Weekly and monthly magazines like McClure's and Collier's published in-depth articles on national issues and gained a large, middle-class audience by the late 19th century. They became an outlet for the muckrakers, a group of writers whose exposés on political corruption in the cities and on the practices of the Standard Oil Company were a factor in the political reforms of the Progressive Era (1900-1920). The investigative reporting that brought the Watergate scandal to the public's attention is part of the muckraking tradition in print journalism.
Radio and television
From the 1920s through the end of World War II, radio was a popular source of news and political analysis. President Franklin Roosevelt used his radio "fireside chats" (1933-1944) to speak directly to the American people about issues facing the country. Both before and during the war, radio — particularly Edward R. Murrow's broadcasts from London — was an important source of information on developments in Europe and the Pacific. The medium has gone through a resurgence in recent years with both commercial and public (National Public Radio) all-news stations, radio talk shows, and the president's weekly radio address to the nation.
In addition to giving people news and information programming, television has allowed Americans insight into the political process and has actually become part of the process.

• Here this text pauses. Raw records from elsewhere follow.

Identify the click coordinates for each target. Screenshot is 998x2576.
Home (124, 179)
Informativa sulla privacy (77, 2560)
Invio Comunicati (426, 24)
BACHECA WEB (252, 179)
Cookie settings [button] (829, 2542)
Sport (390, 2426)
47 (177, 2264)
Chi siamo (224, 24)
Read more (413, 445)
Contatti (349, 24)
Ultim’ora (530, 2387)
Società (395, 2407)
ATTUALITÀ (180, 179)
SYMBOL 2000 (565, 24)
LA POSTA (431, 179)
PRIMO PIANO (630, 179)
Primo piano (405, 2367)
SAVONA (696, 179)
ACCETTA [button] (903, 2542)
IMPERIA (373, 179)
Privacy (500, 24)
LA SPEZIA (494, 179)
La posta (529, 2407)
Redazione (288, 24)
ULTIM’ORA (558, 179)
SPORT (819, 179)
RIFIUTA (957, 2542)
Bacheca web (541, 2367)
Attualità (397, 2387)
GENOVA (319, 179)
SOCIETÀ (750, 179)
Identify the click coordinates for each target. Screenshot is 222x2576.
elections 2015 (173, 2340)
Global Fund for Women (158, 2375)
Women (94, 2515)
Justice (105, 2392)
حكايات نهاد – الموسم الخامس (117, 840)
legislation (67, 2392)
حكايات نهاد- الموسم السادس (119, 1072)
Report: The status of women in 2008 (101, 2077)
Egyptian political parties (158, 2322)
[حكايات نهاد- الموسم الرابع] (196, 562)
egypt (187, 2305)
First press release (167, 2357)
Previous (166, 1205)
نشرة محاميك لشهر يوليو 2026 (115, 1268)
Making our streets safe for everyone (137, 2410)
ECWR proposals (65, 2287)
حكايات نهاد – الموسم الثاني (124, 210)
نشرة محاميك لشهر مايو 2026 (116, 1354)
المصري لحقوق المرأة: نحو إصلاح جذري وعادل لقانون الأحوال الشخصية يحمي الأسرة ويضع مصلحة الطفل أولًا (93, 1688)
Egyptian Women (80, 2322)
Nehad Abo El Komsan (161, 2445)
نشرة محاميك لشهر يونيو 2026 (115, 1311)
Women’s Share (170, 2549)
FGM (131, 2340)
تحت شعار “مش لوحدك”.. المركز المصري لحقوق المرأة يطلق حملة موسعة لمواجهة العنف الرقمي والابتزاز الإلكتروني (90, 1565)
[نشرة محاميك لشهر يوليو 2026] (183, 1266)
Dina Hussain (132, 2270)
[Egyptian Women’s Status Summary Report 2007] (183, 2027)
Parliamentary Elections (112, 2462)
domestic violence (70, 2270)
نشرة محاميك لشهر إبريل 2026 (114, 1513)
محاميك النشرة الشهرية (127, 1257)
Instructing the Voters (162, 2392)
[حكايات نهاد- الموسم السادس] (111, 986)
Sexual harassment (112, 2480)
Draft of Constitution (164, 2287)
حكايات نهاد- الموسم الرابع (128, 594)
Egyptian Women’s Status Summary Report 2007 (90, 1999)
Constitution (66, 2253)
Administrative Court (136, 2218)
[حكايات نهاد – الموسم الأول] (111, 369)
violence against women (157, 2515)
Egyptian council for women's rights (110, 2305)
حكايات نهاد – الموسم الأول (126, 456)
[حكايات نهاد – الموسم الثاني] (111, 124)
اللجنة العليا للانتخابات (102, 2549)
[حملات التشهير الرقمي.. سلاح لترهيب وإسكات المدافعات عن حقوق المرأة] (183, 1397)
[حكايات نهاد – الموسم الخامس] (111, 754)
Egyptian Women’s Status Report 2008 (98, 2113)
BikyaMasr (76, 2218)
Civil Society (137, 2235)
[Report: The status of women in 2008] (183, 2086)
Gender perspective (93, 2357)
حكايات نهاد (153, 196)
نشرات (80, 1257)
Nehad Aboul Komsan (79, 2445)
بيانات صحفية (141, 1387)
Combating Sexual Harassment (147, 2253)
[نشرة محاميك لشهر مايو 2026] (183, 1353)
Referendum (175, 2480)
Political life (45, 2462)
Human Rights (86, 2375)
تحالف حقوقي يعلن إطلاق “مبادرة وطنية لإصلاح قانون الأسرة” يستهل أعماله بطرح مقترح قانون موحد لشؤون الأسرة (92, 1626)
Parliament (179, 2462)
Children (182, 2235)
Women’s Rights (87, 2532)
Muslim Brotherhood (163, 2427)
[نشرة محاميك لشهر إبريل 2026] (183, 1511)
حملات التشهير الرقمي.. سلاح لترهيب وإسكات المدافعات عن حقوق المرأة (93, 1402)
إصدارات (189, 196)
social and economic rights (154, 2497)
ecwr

The Democratic and Republican national conventions were televised for the first time in 1952. Dwight Eisenhower ran the first political TV ads during his campaign. It is generally believed that John Kennedy "won" the 1960 presidential debate because he looked better than Richard Nixon on television. By bringing the Vietnam War into our homes every evening, television certainly influenced the attitudes of Americans toward the conflict and increased support for withdrawal. The advent of cable and satellite TV has also provided a means for Americans to see how their government operates. In many communities, local educational stations broadcast school board and city council proceedings. Congressional hearings and debates are available on C-SPAN, while truTV covers major trials.